--- What is expected ---
Your task is to copy the lines of the data below from the line holding "Click green incoming" through the line holding "Open the Hardware Monitoring tab", inclusive, exactly and with nothing added.

═════ Data listing

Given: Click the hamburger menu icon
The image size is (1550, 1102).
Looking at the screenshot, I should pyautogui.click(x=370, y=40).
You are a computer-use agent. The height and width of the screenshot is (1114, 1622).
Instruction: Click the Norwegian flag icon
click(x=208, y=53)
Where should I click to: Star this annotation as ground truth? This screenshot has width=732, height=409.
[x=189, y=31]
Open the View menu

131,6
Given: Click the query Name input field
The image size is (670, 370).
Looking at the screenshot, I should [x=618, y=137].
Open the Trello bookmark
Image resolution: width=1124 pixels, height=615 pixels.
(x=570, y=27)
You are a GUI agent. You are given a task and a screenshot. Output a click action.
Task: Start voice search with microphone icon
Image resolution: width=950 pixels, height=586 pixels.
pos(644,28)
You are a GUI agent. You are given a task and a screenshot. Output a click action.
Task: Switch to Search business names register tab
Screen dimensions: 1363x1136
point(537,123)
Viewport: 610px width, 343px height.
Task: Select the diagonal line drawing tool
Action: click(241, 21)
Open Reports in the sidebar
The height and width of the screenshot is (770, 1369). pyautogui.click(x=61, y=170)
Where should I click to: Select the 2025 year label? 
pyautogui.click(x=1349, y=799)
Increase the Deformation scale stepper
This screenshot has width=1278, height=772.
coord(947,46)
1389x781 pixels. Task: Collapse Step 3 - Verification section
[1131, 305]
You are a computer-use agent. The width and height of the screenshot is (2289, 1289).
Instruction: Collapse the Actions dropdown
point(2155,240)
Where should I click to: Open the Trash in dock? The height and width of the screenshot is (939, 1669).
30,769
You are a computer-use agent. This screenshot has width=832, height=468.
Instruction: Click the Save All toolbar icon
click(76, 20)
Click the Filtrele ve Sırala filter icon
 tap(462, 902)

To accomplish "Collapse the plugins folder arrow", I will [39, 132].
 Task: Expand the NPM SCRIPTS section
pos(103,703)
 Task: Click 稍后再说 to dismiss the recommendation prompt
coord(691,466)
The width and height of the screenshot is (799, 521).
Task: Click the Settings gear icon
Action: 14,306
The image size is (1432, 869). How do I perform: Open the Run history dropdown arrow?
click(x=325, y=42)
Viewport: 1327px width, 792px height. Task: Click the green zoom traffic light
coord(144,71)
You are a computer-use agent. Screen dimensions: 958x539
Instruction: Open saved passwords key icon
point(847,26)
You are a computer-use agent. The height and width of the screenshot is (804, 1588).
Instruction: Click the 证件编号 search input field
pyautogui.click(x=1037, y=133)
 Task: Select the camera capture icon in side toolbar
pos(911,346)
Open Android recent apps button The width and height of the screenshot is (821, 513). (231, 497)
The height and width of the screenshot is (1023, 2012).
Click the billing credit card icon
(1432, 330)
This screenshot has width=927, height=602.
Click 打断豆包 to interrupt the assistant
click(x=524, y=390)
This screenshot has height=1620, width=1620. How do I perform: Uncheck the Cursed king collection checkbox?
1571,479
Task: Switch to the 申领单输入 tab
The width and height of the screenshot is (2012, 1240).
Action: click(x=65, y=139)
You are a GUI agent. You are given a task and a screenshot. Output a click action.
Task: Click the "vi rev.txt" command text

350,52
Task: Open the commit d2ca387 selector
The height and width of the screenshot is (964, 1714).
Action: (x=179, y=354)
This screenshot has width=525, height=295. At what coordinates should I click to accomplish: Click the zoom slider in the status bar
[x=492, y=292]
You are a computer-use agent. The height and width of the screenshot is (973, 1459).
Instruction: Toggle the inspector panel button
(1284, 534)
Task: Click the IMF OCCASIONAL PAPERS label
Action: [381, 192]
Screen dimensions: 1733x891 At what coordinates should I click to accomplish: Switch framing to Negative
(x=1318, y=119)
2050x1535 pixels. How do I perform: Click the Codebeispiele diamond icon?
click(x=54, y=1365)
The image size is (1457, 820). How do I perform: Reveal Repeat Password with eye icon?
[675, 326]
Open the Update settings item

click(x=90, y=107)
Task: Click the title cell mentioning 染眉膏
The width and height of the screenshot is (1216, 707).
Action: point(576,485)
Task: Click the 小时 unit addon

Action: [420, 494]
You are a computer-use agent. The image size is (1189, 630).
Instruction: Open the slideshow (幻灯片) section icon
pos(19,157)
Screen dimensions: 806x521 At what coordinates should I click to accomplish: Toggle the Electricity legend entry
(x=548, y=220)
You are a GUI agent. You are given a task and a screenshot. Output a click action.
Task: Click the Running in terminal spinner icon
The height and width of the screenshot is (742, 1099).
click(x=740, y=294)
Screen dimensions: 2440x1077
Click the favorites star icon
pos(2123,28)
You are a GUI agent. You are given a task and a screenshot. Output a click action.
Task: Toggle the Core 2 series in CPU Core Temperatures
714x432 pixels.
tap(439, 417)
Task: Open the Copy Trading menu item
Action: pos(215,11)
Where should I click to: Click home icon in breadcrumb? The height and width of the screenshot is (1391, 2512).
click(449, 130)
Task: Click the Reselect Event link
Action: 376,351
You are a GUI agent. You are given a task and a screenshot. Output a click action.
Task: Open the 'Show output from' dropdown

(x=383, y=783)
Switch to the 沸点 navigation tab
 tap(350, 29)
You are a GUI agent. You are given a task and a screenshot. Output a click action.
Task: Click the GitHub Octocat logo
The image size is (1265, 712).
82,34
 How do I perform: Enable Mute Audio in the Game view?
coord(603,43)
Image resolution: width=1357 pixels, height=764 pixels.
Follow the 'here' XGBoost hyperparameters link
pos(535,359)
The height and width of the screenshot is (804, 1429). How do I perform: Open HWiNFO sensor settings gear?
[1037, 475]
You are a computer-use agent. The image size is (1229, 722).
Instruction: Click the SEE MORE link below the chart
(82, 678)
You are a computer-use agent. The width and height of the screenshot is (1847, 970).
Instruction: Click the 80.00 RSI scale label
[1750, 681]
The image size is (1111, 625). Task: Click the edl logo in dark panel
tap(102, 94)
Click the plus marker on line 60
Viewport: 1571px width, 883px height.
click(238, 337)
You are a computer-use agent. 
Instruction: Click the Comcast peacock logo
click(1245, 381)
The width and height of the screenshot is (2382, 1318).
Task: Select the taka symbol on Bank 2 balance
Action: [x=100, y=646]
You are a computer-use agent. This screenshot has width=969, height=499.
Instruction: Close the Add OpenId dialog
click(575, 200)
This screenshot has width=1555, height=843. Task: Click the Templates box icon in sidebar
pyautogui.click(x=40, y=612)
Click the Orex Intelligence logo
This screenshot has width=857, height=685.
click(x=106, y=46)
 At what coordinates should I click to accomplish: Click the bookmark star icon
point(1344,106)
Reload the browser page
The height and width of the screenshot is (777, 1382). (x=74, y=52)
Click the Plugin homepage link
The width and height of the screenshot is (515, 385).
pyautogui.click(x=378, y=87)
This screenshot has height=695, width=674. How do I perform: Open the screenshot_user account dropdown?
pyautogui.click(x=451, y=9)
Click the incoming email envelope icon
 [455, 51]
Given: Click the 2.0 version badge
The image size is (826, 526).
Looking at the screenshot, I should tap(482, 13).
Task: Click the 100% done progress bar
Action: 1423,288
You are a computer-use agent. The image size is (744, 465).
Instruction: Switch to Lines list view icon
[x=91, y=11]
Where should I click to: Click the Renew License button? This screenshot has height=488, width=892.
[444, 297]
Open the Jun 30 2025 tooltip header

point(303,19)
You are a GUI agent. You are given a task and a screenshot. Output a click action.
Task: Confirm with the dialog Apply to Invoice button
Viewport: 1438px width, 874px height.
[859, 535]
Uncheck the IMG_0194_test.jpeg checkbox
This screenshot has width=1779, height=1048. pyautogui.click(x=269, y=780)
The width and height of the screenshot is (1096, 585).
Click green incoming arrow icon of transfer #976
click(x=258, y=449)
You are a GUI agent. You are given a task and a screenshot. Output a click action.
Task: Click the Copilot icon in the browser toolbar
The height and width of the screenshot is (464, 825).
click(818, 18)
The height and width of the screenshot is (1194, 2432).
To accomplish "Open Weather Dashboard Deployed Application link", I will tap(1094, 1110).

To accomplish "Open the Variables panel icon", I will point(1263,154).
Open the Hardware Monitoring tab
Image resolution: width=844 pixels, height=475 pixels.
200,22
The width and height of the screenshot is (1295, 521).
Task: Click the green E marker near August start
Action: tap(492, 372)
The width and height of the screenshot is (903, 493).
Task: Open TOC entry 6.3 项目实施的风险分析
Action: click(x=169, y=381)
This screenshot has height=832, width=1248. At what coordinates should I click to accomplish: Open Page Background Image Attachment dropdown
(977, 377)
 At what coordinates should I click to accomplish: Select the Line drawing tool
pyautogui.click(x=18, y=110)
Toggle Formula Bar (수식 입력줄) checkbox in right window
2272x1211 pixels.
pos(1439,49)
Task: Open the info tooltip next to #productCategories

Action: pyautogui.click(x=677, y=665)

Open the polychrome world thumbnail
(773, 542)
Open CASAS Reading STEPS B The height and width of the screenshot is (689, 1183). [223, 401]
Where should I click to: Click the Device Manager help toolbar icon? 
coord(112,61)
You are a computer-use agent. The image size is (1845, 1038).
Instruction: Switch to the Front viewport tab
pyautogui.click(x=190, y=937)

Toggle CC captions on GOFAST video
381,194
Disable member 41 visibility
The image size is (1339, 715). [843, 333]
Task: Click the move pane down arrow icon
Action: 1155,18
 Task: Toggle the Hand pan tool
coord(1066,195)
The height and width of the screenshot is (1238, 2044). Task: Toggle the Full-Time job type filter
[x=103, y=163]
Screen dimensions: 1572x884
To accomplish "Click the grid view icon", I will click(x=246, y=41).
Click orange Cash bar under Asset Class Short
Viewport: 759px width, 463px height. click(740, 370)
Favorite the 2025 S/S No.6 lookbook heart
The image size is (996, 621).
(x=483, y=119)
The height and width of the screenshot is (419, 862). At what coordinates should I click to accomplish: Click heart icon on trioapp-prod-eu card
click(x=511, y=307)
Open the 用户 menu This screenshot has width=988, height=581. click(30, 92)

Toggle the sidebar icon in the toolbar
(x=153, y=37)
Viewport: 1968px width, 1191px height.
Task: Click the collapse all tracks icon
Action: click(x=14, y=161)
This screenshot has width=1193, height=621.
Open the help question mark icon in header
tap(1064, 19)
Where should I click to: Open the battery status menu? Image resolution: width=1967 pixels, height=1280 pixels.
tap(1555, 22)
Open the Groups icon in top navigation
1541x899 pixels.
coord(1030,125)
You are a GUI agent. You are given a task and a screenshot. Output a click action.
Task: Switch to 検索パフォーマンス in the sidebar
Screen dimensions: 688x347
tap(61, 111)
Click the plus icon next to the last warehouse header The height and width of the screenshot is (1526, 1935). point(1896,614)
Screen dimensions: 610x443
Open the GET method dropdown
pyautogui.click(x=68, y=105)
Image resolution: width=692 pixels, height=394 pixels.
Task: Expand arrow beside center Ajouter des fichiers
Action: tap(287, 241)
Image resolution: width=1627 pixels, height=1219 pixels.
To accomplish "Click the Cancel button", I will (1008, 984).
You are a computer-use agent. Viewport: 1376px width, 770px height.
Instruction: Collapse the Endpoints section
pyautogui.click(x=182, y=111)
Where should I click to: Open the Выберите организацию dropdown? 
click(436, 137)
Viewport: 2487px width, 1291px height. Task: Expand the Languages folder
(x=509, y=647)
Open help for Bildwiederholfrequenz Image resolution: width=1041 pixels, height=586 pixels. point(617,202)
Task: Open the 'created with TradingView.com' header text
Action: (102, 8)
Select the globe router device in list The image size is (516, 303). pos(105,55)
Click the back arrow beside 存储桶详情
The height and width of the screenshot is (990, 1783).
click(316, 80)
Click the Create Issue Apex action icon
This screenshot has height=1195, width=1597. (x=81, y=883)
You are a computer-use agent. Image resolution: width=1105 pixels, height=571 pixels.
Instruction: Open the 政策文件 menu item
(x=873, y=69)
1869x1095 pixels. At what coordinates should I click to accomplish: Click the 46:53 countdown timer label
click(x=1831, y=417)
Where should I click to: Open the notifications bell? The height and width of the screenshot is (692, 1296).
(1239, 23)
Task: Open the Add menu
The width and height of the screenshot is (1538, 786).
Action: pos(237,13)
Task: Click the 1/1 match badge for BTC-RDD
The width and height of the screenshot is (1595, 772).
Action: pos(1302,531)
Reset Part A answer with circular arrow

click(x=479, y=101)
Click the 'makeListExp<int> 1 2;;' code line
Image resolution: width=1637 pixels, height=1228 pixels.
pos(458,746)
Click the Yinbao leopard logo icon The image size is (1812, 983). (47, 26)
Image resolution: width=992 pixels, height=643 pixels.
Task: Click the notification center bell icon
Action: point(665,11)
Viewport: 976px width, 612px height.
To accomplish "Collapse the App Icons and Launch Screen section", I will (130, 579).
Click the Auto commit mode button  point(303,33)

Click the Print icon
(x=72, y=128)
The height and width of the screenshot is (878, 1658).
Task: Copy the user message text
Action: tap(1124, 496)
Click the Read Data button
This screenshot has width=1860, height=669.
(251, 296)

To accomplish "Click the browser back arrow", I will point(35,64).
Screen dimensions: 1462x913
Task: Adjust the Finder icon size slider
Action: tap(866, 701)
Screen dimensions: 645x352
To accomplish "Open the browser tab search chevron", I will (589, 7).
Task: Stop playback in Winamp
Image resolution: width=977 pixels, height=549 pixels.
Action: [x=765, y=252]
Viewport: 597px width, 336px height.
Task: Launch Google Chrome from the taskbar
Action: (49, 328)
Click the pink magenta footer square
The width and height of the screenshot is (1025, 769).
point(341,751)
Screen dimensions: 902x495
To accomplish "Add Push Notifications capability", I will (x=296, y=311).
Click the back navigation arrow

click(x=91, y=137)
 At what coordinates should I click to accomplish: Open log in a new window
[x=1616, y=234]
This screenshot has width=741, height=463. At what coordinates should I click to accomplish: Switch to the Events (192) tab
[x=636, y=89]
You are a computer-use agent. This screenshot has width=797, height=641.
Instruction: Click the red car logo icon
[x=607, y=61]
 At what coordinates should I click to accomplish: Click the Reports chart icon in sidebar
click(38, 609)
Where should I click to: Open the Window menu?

══════════

--- Solution for this exercise ---
Click green incoming arrow icon of transfer #976
click(x=258, y=449)
You are a GUI agent. You are given a task and a screenshot. Output a click action.
Task: Click the Copilot icon in the browser toolbar
The height and width of the screenshot is (464, 825).
click(818, 18)
The height and width of the screenshot is (1194, 2432).
To accomplish "Open Weather Dashboard Deployed Application link", I will tap(1094, 1110).

To accomplish "Open the Variables panel icon", I will point(1263,154).
Open the Hardware Monitoring tab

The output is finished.